:: The data ::
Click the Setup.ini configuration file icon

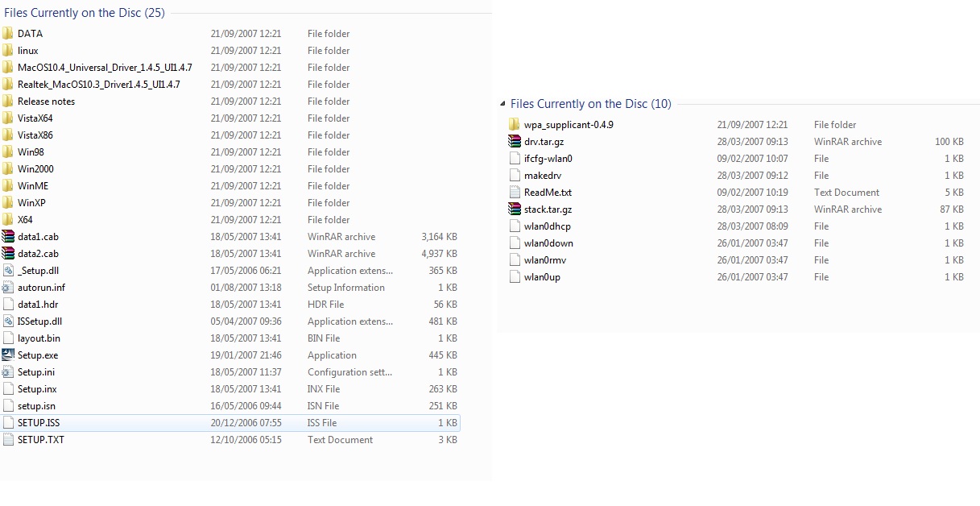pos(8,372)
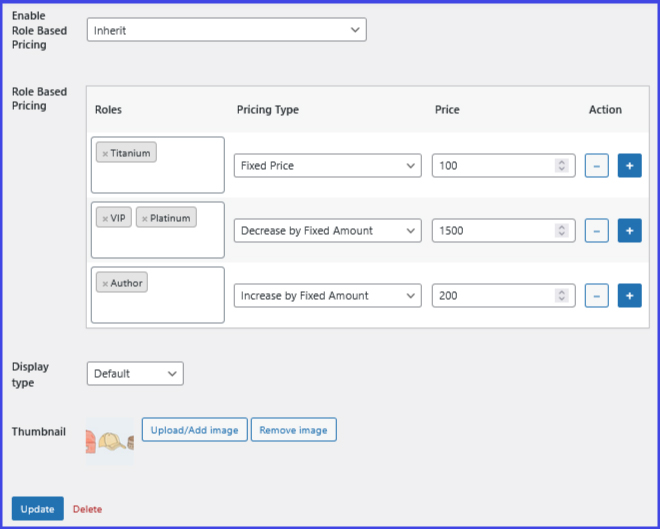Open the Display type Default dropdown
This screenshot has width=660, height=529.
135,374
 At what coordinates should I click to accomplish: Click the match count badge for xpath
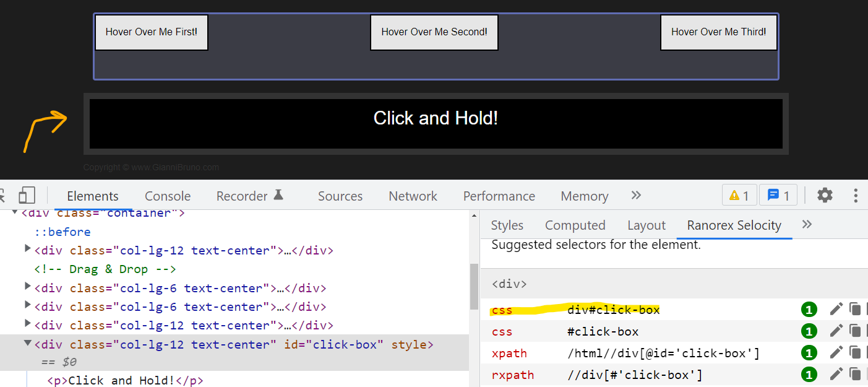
:::
:: The data ::
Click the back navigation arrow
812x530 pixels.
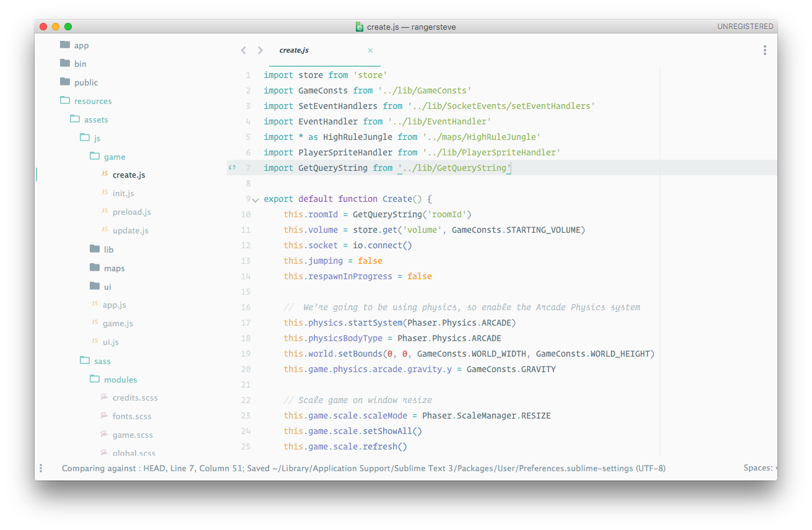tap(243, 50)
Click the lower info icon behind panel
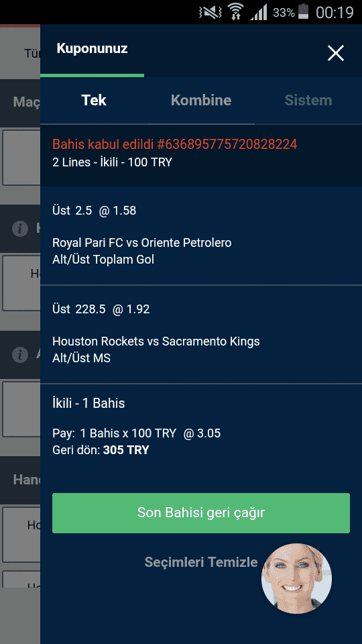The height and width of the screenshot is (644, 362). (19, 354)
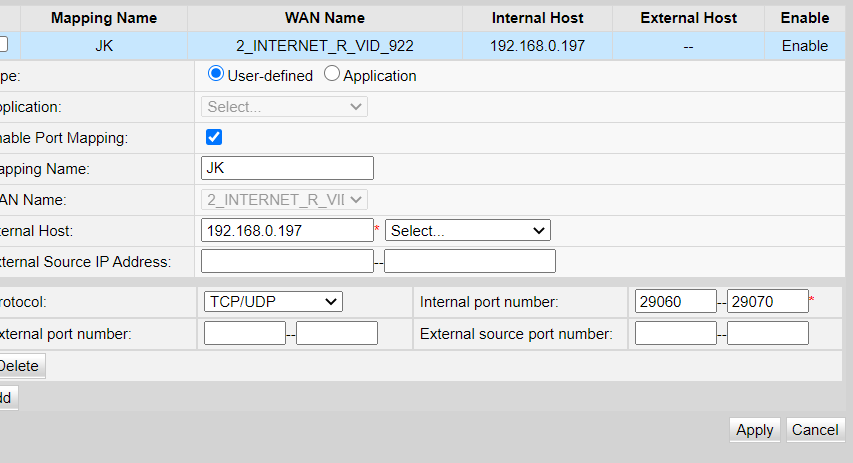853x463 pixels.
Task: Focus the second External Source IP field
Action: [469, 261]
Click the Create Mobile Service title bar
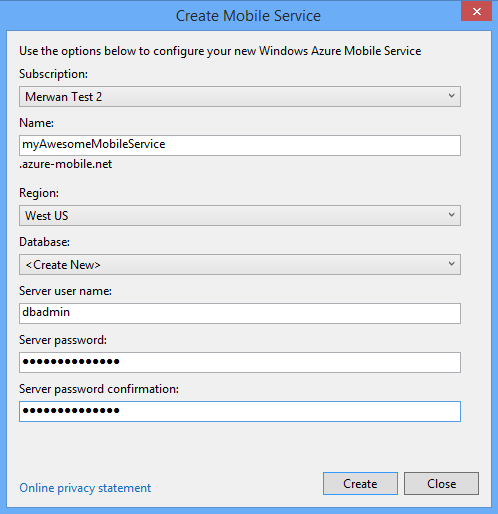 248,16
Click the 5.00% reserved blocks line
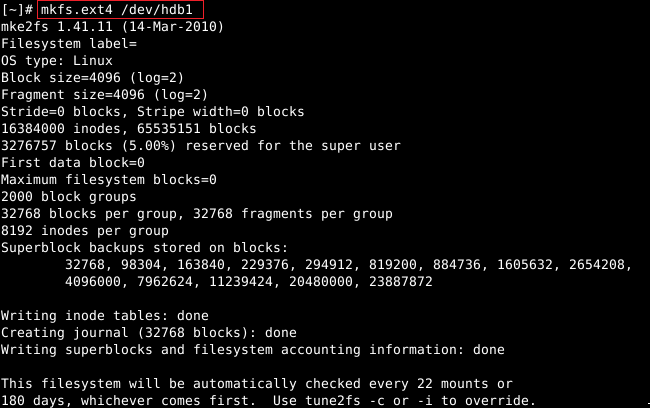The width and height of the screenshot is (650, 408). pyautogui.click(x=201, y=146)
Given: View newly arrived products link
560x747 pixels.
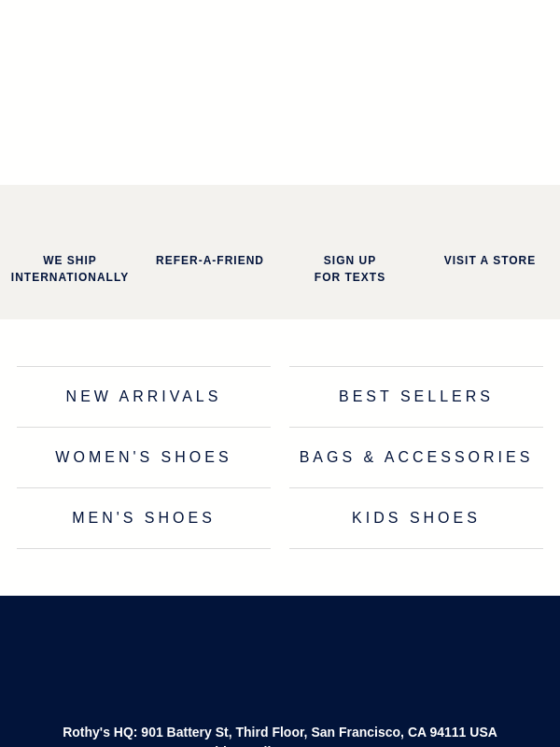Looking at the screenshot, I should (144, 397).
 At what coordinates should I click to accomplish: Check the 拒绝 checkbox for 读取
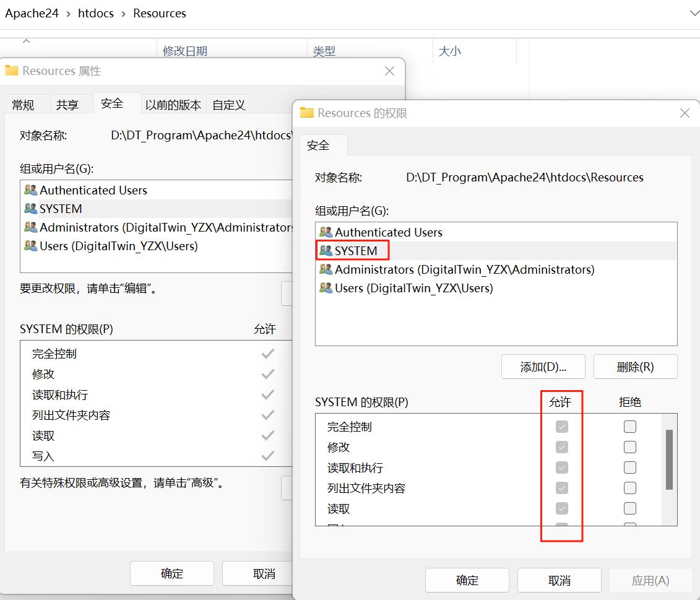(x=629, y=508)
:::
__Goal of the exercise__: What you return must match the lines above from the one with "Click the Setup.ini configuration file icon" through the one with "At what coordinates should I click to accomplish: Click" exactly, with both ends included and the pictures excluded.

__Written solution__:
Click the Setup.ini configuration file icon

pos(8,372)
Open the Display type Default dropdown
This screenshot has width=660, height=529.
135,374
 At what coordinates should I click to accomplish: Click the match count badge for xpath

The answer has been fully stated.